The company’s shares dropped as much as 3.5% in early trading. They slid 5.2% this year.
The company raised prices by an average of 8.9% in the first half from a year earlier and more hikes may come in the remainder of this year, said Chief Financial Officer Harold van den Broek.
What Bloomberg Intelligence Says:
Higher energy prices may curb Heineken’s 2023 recovery, potentially reducing consensus operating income by 3-6% to mid- to high-single digit expansion as the company takes time to correctly pass through these costs. Robust volume -- particularly for Heineken’s namesake brand -- show how well the company is positioned for long-term growth, due to sensible pricing during the current crisis. --Duncan Fox, consumer-goods analyst
Heineken reiterated its outlook for modest growth this year as a rebound in demand is clouded by Russia’s war in Ukraine and price growth pressures.
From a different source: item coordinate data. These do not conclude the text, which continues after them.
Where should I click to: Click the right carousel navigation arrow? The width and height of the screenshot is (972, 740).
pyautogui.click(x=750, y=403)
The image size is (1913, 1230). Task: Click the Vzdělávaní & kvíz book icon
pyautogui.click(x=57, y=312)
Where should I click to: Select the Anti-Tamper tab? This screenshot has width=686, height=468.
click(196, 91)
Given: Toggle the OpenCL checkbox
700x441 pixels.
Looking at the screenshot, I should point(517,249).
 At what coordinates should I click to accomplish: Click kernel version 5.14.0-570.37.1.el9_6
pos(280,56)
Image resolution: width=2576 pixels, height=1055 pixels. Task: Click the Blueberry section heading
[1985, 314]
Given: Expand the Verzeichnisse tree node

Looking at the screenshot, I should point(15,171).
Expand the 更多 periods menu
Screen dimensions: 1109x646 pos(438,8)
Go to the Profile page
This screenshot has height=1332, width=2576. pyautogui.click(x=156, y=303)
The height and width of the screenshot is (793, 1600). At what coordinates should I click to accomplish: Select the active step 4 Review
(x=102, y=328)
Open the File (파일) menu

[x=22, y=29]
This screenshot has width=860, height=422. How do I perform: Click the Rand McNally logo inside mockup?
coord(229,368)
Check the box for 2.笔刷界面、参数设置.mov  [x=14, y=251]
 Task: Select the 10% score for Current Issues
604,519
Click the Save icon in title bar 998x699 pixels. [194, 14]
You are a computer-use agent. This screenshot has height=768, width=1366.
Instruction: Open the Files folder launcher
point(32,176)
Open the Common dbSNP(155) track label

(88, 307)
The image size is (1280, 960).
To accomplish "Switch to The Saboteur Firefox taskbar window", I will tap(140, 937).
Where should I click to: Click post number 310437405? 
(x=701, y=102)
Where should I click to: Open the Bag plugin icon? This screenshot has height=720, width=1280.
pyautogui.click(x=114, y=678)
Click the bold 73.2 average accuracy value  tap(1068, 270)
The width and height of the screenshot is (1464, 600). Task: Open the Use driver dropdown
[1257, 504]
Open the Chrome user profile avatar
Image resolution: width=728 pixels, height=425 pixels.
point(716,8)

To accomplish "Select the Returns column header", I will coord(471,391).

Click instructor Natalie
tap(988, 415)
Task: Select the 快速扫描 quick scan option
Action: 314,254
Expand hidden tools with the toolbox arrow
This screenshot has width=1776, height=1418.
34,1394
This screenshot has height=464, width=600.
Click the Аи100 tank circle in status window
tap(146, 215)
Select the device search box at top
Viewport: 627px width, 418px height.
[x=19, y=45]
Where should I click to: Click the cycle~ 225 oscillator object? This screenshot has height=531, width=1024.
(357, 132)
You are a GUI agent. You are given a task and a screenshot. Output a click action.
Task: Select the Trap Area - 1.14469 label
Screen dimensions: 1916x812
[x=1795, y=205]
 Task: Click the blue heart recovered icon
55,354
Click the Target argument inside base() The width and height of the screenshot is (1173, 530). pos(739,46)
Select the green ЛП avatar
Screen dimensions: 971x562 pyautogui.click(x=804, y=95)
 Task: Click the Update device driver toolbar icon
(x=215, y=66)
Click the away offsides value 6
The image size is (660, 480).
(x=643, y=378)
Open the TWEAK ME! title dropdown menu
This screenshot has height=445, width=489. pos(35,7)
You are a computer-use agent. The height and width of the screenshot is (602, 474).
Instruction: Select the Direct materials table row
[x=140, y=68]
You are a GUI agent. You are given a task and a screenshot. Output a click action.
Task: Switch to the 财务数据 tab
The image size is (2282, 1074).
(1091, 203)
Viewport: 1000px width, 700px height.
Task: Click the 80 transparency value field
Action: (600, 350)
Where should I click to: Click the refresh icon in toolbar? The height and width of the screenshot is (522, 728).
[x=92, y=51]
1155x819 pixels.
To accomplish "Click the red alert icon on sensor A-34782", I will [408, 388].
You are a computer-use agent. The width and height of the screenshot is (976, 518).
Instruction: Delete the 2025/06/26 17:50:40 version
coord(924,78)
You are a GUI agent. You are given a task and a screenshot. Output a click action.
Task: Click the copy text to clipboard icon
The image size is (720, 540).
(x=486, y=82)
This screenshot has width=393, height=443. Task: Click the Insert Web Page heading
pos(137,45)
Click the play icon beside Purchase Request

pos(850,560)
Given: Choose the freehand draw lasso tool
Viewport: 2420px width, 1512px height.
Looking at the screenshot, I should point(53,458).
It revised its guidance for 2023 and now expects mid- to high-single digit operating profit organic growth instead of targeting 17% operating margin.
“For us the stronger than expected performance in 2022 more than outweighs the caution for 2023 and we think the stock will recover over the course of the day,” said Trevor Stirling, a managing director for European and American alcoholic beverages at Bernstein Autonomous LLP.
Organic revenue rose 22% to 16.4 billion euros ($16.8 billion), driven by price increases, good weather in Europe and a recovery in Latin America.
The Dutch brewer reported adjusted net profit of 1.33 billion euros for the half, an organic growth of 40% from a year earlier. Heineken has previously said it expects an impairment of 400 million euros due to its retreat from Russia amid the war in Ukraine.
“Progress has been made on an orderly transfer of our business to a new owner and an agreement is expected to be reached in the second half of the year,” the company said.